● **Goal of the exercise**
Please copy out everything from the line containing "heading's second line" down to the end of the rows, reproducing each line character for character.

↓

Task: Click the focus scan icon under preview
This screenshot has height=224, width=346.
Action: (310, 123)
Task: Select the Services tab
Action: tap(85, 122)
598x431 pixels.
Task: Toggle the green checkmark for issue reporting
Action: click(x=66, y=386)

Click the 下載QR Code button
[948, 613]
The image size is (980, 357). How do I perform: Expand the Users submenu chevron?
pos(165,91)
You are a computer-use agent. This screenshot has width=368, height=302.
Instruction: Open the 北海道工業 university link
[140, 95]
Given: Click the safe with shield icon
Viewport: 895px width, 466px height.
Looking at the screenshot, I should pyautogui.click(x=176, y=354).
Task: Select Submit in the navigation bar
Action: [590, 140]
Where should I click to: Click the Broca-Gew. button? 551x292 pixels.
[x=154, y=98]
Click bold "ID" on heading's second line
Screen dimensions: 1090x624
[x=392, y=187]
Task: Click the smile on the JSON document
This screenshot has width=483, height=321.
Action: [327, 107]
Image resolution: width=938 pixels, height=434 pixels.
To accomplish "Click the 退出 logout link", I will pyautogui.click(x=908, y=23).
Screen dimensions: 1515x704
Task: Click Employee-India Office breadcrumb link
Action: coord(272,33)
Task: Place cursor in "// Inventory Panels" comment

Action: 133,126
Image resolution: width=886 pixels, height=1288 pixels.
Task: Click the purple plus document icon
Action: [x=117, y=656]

↑

● **Full output**
Click bold "ID" on heading's second line
Screen dimensions: 1090x624
[x=392, y=187]
Task: Click the smile on the JSON document
This screenshot has width=483, height=321.
Action: [327, 107]
Image resolution: width=938 pixels, height=434 pixels.
To accomplish "Click the 退出 logout link", I will pyautogui.click(x=908, y=23).
Screen dimensions: 1515x704
Task: Click Employee-India Office breadcrumb link
Action: coord(272,33)
Task: Place cursor in "// Inventory Panels" comment

Action: 133,126
Image resolution: width=886 pixels, height=1288 pixels.
Task: Click the purple plus document icon
Action: [x=117, y=656]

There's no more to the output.